Mark himself with an ambrotype in hand:

And a comparison of salted paper print and an albumen:

  After that we went into the actual darkroom.  This was just like a dream and I almost had an out of body experience - knowing that I was in the darkroom of one of the most respected photographic institutions was quite surreal.  The darkroom was small, but extremely well organized and clean (just how I like them).  There were all sorts of gadgets and machines that once made the craft of photography possible and I felt right at home.  Here are a few shots from there including an 8x10 Durst enlarger - a cousin on the one I have in San Diego (I will say that this one is taller and can print color, but mine is prettier and more stylish)

   This is one of the two chemistry rooms I visited - incredibly well-stocked and organized this is something I aspire to achieve in my darkroom one day.

  Mentally overwhelmed and exhausted I shook Mark's hand goodbye and floated out into the streets of Rochester - the amount of inspiration received during that short visit made it seem like I was floating for the rest of the day.   

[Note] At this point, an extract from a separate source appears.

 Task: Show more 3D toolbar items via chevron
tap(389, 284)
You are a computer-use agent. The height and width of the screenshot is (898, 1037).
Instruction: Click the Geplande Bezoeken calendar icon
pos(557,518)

  Afterward I tried to find a place in town that had used cameras and possibly some more Fuji FP100c or FP100b so I could offer Polaroid prints to people while selling prints and raising workshop money.  To my disappointment I could not find a single store that had that film, but I was recommended to stop by a store called Camera Source.  I called them up and was assured that I would be let in the building past the 6pm closing time. 

  Located at 36 St. Paul street in a mixed-use building on the second floor this is a great little dive-hole for any analog enthusiast.  It is owned by Dick Raas, who has been in that location since 1971!  Originally he ran a portrait studio at that location and then transferred it into a camera shop.  He deals exclusively with film cameras (and not chemicals or film itself) and has a great selection of cameras of every format plus more darkroom equipment and accessories than one could dig through in one day.  Here are a couple of quick snapshots of the interior of the space.  I highly recommend anyone passing through Rochester to Google Camera Source and call them up and stop by - chances are you will find what you need and then some.

  NOW - back to the urgent need to raise the workshop funds!  Here is a test image that Mr. Osterman was preparing for the workshop.  It happens to picture the young apprentice who is, in my view, the luckiest darkroom geek in the world because for the next 1.5 years he is going to tail Mark, learn the art of alternative processes first-hand and go on to be a wonderful conservationist for some major museum. 

    This is a real-life Ambrotype, still in the ashing bath, and I would LOVE to learn how to make them in the workshop given by Mr. Osterman this upcoming Monday, Tuesday and Wednesday.  It is a three-day workshop and the cost of it is $475 + $50 for material fee.  So now I am completely obsessed with meeting that goal by this Monday.  Any help from my readers is very much appreciated.  You can go to the 'Donate' page located in the top left corner of this blog and make this dream come true.
   For any donation over $50 received through that page in the next three days I will send you one of my favorite gelatin silver prints.  For any donation of over $250 received in the next three days I will make you your own original Ambrotype (once I learn how to make them from a top-level professional) and mail it to you with a letter of personal gratitude.  For a donation of $525 (which will cover the entire workshop cost) I will send you THE Ambrotype made during this workshop (most likely it will be a portrait of me), it will be one-of-a-kind like any other Ambrotype image as there is no negative in this collodion process and you will be the proud owner of a completely unique image of the owner/operator of The Photo Palace Bus.  
  In order to try to cover the cost of the workshop by myself I will try my best to sell as many prints as humanly possible in the next three days after stopping by the George Eastman House in the morning once again.